I had some. They were even important enough so that I commented to myself that I wanted to blog about it when I got home.
And now, here I am and can't remember, for the life of me, what deep thoughts I was thinking on the drive home from our confirmation class at Grace.
I am tired.
But it is kind of a good tired. I worked today at my new job today. I am a personal assistant for a woman with a chronic illness. I cook and clean and run errands. Basically it is the same job I do at my own home except I get paid. And like my own home, this is a ministry of sorts. I know that a big pot of bean and squash soup may not sound like ministry, but it is. There is love in that soup.
Oh, now I remember:
I was thinking that sometimes people mistake me for a kind and generous person. And I think that maybe the kindness and generosity is really the light of God blazing away in my heart. All the dark stuff that I sometimes squelch the light with... my fears and resentments, sins and self-centeredness, are all still there. But Church and the Sacraments and scripture and prayer help shift the darkness out of the way so that the light can sometimes shine through.
This week has been all about serving others. And I am tired. But what has been sort of remarkable is that the tiredness isn't accompanied by resentment. Not at all. That is really unlike me, I am sorry to admit. All I can attribute that to is prayer.

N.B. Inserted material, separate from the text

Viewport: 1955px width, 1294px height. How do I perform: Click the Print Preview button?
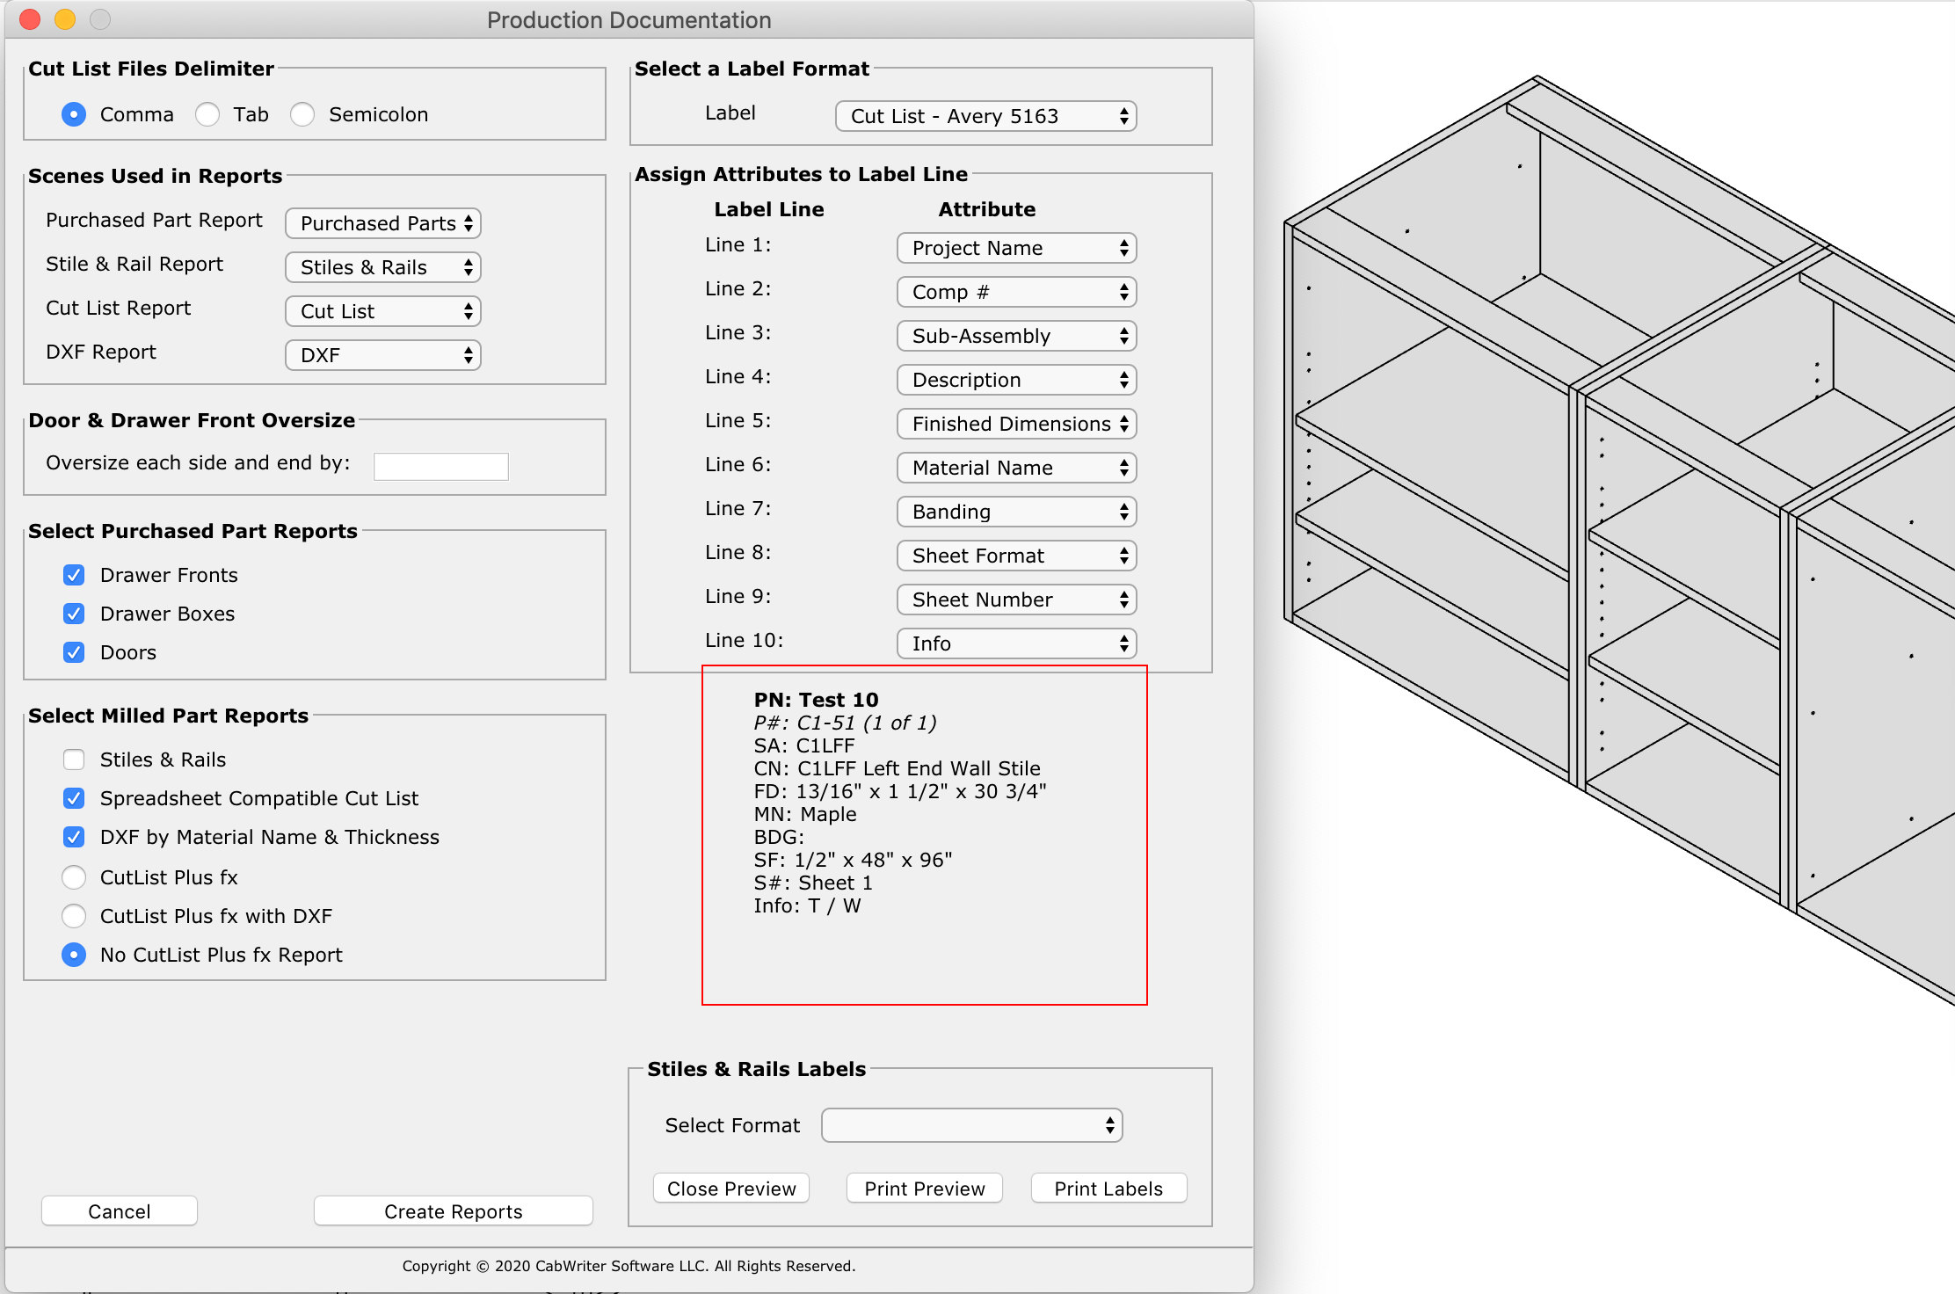(x=924, y=1189)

Today I started reading the diary of St. Faustina. Can I just tell you? I love the mystics. I love them. I think it is because that is how I relate to God. Not in any kind of cerebral way, but in a completely enraptured, my heart is so full of love it feels like I am going to explode, sort of way. Like how I cry every stinking week in Lectio Divina. I love the mystics because they are so wide open to the Holy Spirit... and that is exactly how I experience God, too, sometimes.

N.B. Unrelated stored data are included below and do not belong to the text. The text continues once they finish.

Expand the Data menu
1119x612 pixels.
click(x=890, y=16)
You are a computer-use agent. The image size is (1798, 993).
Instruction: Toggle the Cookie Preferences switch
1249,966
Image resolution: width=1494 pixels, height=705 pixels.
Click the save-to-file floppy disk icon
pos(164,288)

Today I ran into an old friend I knew from a weight loss program years ago. As I was standing there chatting, I realized that I am much heavier than the last time she saw me. I also realized that I felt totally unselfconscious about my appearance or my weight. When she said I looked great, I thanked her, knowing that it was true. I do. Not necessarily physically, but spiritually. I think I look happy. I think I look joyful. Feeling at ease in my own skin has got to be some kind of miracle.
The last few weeks have been so full of God's grace. How could I look anything BUT happy?